WORK INSTRUCTIONS
Copy the records word for word, starting at the line that contains "Open the Page menu dropdown" and ending at the line that contains "The width and height of the screenshot is (698, 431).", with both of those lines included. Leave out the pictures.

── DATASET ROWS ──

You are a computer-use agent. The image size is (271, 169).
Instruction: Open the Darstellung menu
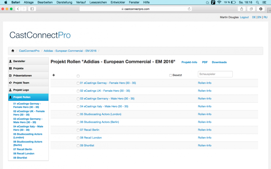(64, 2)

───
── DATASET ROWS ──

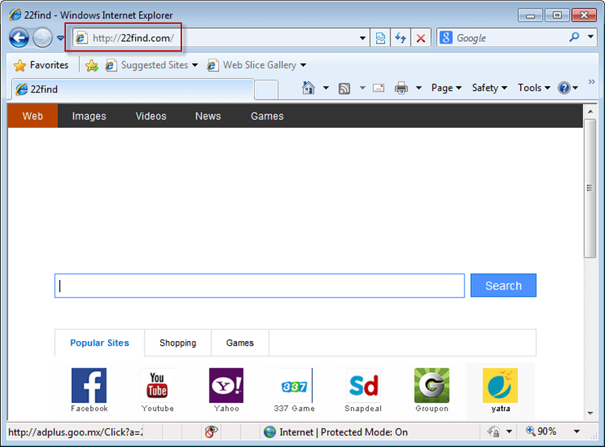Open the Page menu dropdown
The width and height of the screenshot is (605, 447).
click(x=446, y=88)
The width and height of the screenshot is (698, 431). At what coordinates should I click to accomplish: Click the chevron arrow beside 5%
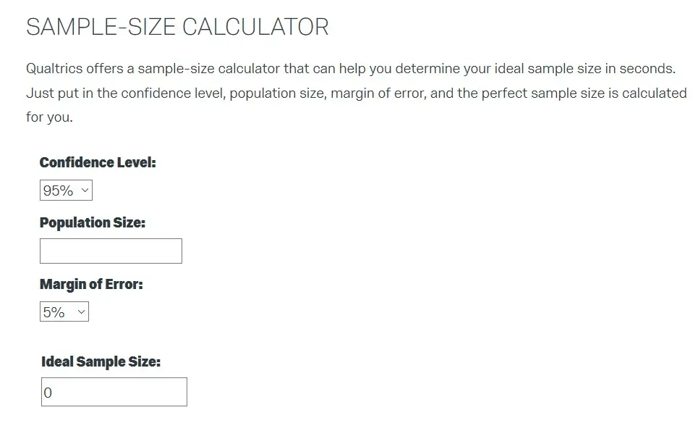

───

TASK RESPONSE
Open the Page menu dropdown
The width and height of the screenshot is (605, 447).
click(x=446, y=88)
The width and height of the screenshot is (698, 431). At what coordinates should I click to accomplish: Click the chevron arrow beside 5%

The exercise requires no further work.